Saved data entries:

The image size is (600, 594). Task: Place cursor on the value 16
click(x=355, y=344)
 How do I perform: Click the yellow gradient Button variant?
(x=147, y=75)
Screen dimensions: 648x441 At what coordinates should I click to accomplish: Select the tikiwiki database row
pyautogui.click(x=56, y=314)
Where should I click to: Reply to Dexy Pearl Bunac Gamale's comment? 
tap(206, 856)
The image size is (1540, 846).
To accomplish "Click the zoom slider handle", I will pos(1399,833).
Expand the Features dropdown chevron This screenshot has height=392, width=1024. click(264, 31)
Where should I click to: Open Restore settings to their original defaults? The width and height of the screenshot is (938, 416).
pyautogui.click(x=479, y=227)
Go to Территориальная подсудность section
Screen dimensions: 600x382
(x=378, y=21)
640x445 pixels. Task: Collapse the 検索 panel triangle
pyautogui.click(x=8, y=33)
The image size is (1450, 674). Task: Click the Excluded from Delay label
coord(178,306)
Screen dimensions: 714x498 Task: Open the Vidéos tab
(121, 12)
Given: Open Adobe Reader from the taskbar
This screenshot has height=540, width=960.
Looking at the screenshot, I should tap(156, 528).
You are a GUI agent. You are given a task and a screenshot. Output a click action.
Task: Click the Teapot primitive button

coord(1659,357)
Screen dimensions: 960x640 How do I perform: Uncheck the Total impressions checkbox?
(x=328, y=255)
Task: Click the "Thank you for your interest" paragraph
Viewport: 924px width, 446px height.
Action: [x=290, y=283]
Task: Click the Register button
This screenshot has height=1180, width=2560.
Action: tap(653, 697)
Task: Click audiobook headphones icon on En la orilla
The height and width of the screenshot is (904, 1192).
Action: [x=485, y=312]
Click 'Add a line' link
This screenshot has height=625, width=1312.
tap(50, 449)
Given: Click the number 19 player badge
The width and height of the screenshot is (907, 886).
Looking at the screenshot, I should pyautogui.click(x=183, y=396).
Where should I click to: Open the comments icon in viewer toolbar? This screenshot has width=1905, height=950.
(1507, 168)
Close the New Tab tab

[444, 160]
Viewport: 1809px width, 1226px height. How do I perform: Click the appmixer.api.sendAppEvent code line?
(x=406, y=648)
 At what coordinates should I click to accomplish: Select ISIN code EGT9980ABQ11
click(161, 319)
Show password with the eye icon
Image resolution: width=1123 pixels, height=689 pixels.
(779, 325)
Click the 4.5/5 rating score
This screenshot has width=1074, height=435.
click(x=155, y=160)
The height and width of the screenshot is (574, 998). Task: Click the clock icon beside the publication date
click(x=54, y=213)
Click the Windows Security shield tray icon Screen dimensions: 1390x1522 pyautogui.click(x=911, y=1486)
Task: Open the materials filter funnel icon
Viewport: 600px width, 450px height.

WHAT THE TASK ASKS: All records shown above must be set down again verbatim.

OUTPUT:
The image size is (600, 594). Task: Place cursor on the value 16
click(x=355, y=344)
 How do I perform: Click the yellow gradient Button variant?
(x=147, y=75)
Screen dimensions: 648x441 At what coordinates should I click to accomplish: Select the tikiwiki database row
pyautogui.click(x=56, y=314)
Where should I click to: Reply to Dexy Pearl Bunac Gamale's comment? 
tap(206, 856)
The image size is (1540, 846).
To accomplish "Click the zoom slider handle", I will pos(1399,833).
Expand the Features dropdown chevron This screenshot has height=392, width=1024. click(264, 31)
Where should I click to: Open Restore settings to their original defaults? The width and height of the screenshot is (938, 416).
pyautogui.click(x=479, y=227)
Go to Территориальная подсудность section
Screen dimensions: 600x382
(x=378, y=21)
640x445 pixels. Task: Collapse the 検索 panel triangle
pyautogui.click(x=8, y=33)
The image size is (1450, 674). Task: Click the Excluded from Delay label
coord(178,306)
Screen dimensions: 714x498 Task: Open the Vidéos tab
(121, 12)
Given: Open Adobe Reader from the taskbar
This screenshot has height=540, width=960.
Looking at the screenshot, I should tap(156, 528).
You are a GUI agent. You are given a task and a screenshot. Output a click action.
Task: Click the Teapot primitive button

coord(1659,357)
Screen dimensions: 960x640 How do I perform: Uncheck the Total impressions checkbox?
(x=328, y=255)
Task: Click the "Thank you for your interest" paragraph
Viewport: 924px width, 446px height.
Action: [x=290, y=283]
Task: Click the Register button
This screenshot has height=1180, width=2560.
Action: tap(653, 697)
Task: Click audiobook headphones icon on En la orilla
The height and width of the screenshot is (904, 1192).
Action: [x=485, y=312]
Click 'Add a line' link
This screenshot has height=625, width=1312.
tap(50, 449)
Given: Click the number 19 player badge
The width and height of the screenshot is (907, 886).
Looking at the screenshot, I should pyautogui.click(x=183, y=396).
Where should I click to: Open the comments icon in viewer toolbar? This screenshot has width=1905, height=950.
(1507, 168)
Close the New Tab tab

[444, 160]
Viewport: 1809px width, 1226px height. How do I perform: Click the appmixer.api.sendAppEvent code line?
(x=406, y=648)
 At what coordinates should I click to accomplish: Select ISIN code EGT9980ABQ11
click(161, 319)
Show password with the eye icon
Image resolution: width=1123 pixels, height=689 pixels.
(779, 325)
Click the 4.5/5 rating score
This screenshot has width=1074, height=435.
click(x=155, y=160)
The height and width of the screenshot is (574, 998). Task: Click the clock icon beside the publication date
click(x=54, y=213)
Click the Windows Security shield tray icon Screen dimensions: 1390x1522 pyautogui.click(x=911, y=1486)
Task: Open the materials filter funnel icon
Viewport: 600px width, 450px height.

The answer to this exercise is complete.